Johnny's North Star
Page 2
The boys rushed to do as Hawk said.
When Hawk exited the gym, he gave Johnny a quick kiss. “Ready to go, pretty baby?”
“Stop making me feel all warm and fuzzy in front of everyone.” Johnny felt himself blush as he stared into his mate’s pretty green eyes. “And we have to take North home first.”
Hawk got to his knees, although he still towered over her. North hid behind Johnny’s leg but peeked around at Hawk as if her curiosity overrode her fear.
“Hi, North,” Hawk said. “I’ve heard a lot about you from Johnny. You’re as cute as a button.”
North wrinkled her nose. “Buttons aren’t cute,” she said. “They’re just buttons.”
Johnny snickered. “She got you there.”
Hawk rose to his full height. “Let’s get going before the snow hits.”
Johnny hated that North wore such a thin coat. He’d already gotten her a doll for Christmas, but maybe he could hurry to the mall later and get her a thicker coat.
“Is the truck still warm?” Johnny asked.
As if Hawk was able to read his mind, he nodded as he looked down at North. “It’s still toasty, pretty baby.”
“I’ll see you later,” Johnny said to Velius, who stood by the door, a toddler in his arms and Amy Beth at his side. Velius volunteered in the daycare room at the rec center where all the babies were. Johnny never went in that room. He was too afraid he’d break one of the babies if he tried to hold them. His friend Kyle used to work in that room until Kyle mated Mack Fargo, one of the town doctors. That had been a year ago, and Johnny still sometimes missed Kyle.

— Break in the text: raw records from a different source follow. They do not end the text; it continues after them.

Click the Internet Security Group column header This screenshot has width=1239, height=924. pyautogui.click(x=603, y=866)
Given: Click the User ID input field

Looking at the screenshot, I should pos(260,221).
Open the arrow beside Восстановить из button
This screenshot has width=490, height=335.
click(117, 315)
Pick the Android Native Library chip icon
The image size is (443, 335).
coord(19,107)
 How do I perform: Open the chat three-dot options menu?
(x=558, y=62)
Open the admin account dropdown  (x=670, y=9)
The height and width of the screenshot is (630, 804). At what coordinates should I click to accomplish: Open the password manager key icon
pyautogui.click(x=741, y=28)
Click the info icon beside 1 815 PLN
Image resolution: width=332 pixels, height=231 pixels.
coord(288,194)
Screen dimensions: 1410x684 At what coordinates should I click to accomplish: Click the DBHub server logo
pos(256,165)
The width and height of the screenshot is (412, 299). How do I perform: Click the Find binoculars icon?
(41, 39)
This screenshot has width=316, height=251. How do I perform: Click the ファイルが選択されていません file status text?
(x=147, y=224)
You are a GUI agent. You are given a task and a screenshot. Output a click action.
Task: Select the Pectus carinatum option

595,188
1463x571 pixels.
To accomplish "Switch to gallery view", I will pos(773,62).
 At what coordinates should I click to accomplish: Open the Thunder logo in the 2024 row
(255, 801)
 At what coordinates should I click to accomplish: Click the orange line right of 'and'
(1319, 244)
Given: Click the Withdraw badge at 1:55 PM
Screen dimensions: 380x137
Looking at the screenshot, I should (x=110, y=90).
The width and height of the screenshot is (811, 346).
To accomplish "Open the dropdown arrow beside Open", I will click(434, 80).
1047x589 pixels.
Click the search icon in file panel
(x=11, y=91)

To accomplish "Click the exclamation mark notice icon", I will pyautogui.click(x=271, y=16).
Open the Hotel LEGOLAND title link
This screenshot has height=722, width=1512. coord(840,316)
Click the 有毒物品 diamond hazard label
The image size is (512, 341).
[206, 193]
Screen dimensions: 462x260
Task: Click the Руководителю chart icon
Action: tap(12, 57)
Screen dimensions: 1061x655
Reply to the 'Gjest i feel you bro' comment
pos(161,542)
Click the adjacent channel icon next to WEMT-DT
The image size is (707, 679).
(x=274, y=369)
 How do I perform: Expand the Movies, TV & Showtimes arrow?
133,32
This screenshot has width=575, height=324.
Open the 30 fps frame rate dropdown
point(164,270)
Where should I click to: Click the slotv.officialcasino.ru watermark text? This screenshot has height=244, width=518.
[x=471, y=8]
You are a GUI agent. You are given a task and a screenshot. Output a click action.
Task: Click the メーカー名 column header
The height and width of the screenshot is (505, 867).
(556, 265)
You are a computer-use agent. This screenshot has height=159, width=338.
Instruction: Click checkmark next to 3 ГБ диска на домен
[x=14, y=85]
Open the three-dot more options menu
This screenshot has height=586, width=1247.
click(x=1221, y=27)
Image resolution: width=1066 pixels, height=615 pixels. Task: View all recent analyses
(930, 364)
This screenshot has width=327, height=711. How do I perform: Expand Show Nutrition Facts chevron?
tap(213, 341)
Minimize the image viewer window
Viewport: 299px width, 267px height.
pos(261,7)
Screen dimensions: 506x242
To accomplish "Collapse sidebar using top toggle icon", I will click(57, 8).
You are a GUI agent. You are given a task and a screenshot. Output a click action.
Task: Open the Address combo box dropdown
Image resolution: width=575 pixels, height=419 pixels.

He tapped Amy Beth on her nose. “I’ll see you when you get back so you can finish your picture.”
She smiled up at him. “Okay.”
Still holding North’s hand, Johnny hurried from the center and tucked her into the interior of the truck.
Chapter Two
The snow started to fall in heavier flakes as Hawk drove to North’s house. Johnny could hardly see out the window as his mate navigated the truck over the snow-packed road. He would’ve worried about the driving conditions, but Hawk was the best when it came to driving, so Johnny wasn’t scared.
Not much. There were a few times Hawk had to slow down, but North seemed unfazed by the danger. She sat there quietly, clutching a granola bar Hawk had given her as she stared at all the glowing buttons on the dashboard.
Johnny knew how she felt. Every time he saw them he wanted to press everything. That was one reason Hawk never let him drive. He said Johnny was too distracted by shiny, sparkling, or glowing things.
Hawk made the turn into a short driveway and came to a stop. Johnny squinted at the house that was half-hidden by all the overgrown shrubbery. North’s home was in a sad state, but Johnny wasn’t one to judge. Not everyone was fortunate enough to live in a mansion like he did.
It wasn’t technically his home, though. Maverick owned it. Johnny just lived there with his mate and about forty other guys—including his best friends Keata, Gabby, and Nero.
“We have to walk her to the door,” Johnny said. “We can’t just leave her on the porch like a baby in a basket with a note pinned to her.”
He didn’t want to leave her here at all, but what choice did he have? The house might look like it needed to be condemned, but for all Johnny knew, her parents were the best. He would have preferred living here over living with his brother, Sean, when he was growing up.
For Johnny, it wasn’t the house that made a kid happy. It was the people raising that kid.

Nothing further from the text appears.